====== PROVIDED MATERIAL
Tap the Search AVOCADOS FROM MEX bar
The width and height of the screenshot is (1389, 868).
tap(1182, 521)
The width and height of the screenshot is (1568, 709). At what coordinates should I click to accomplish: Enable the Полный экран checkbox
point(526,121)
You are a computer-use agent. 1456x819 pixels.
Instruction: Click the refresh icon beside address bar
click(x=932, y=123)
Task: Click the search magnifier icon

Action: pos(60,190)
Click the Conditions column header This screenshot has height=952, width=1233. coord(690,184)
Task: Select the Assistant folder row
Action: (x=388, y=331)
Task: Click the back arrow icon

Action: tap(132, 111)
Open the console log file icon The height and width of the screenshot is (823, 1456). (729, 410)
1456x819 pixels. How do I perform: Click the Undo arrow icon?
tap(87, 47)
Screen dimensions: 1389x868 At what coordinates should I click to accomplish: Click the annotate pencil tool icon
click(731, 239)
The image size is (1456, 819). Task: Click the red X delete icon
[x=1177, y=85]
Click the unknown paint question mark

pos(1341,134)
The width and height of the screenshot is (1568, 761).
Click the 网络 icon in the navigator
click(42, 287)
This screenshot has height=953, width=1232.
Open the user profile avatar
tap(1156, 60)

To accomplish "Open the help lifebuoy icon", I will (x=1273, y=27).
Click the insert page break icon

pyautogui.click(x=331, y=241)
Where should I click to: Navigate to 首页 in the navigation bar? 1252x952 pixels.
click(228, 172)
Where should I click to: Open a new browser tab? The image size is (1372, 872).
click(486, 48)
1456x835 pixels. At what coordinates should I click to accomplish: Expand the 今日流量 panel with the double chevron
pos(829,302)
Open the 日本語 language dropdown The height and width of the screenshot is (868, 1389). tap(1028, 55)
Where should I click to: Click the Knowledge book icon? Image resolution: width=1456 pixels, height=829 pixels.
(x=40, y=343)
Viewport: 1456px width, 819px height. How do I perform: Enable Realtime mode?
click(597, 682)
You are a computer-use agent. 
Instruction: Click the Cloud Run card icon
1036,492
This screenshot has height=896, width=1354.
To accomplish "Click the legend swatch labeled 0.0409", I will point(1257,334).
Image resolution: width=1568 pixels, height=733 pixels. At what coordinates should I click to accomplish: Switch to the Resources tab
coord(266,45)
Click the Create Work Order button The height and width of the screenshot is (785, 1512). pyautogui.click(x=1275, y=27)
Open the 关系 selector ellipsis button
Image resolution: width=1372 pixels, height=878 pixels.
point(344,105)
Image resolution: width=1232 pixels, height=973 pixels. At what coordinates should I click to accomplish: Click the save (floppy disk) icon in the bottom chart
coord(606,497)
============
-- TASK REQUIREMENTS --
Reproduce all the data word for word.

-- ANSWER AREA --
Tap the Search AVOCADOS FROM MEX bar
The width and height of the screenshot is (1389, 868).
tap(1182, 521)
The width and height of the screenshot is (1568, 709). At what coordinates should I click to accomplish: Enable the Полный экран checkbox
point(526,121)
You are a computer-use agent. 1456x819 pixels.
Instruction: Click the refresh icon beside address bar
click(x=932, y=123)
Task: Click the search magnifier icon

Action: pos(60,190)
Click the Conditions column header This screenshot has height=952, width=1233. coord(690,184)
Task: Select the Assistant folder row
Action: (x=388, y=331)
Task: Click the back arrow icon

Action: tap(132, 111)
Open the console log file icon The height and width of the screenshot is (823, 1456). (729, 410)
1456x819 pixels. How do I perform: Click the Undo arrow icon?
tap(87, 47)
Screen dimensions: 1389x868 At what coordinates should I click to accomplish: Click the annotate pencil tool icon
click(731, 239)
The image size is (1456, 819). Task: Click the red X delete icon
[x=1177, y=85]
Click the unknown paint question mark

pos(1341,134)
The width and height of the screenshot is (1568, 761).
Click the 网络 icon in the navigator
click(42, 287)
This screenshot has height=953, width=1232.
Open the user profile avatar
tap(1156, 60)

To accomplish "Open the help lifebuoy icon", I will (x=1273, y=27).
Click the insert page break icon

pyautogui.click(x=331, y=241)
Where should I click to: Navigate to 首页 in the navigation bar? 1252x952 pixels.
click(228, 172)
Where should I click to: Open a new browser tab? The image size is (1372, 872).
click(486, 48)
1456x835 pixels. At what coordinates should I click to accomplish: Expand the 今日流量 panel with the double chevron
pos(829,302)
Open the 日本語 language dropdown The height and width of the screenshot is (868, 1389). tap(1028, 55)
Where should I click to: Click the Knowledge book icon? Image resolution: width=1456 pixels, height=829 pixels.
(x=40, y=343)
Viewport: 1456px width, 819px height. How do I perform: Enable Realtime mode?
click(597, 682)
You are a computer-use agent. 
Instruction: Click the Cloud Run card icon
1036,492
This screenshot has height=896, width=1354.
To accomplish "Click the legend swatch labeled 0.0409", I will point(1257,334).
Image resolution: width=1568 pixels, height=733 pixels. At what coordinates should I click to accomplish: Switch to the Resources tab
coord(266,45)
Click the Create Work Order button The height and width of the screenshot is (785, 1512). pyautogui.click(x=1275, y=27)
Open the 关系 selector ellipsis button
Image resolution: width=1372 pixels, height=878 pixels.
point(344,105)
Image resolution: width=1232 pixels, height=973 pixels. At what coordinates should I click to accomplish: Click the save (floppy disk) icon in the bottom chart
coord(606,497)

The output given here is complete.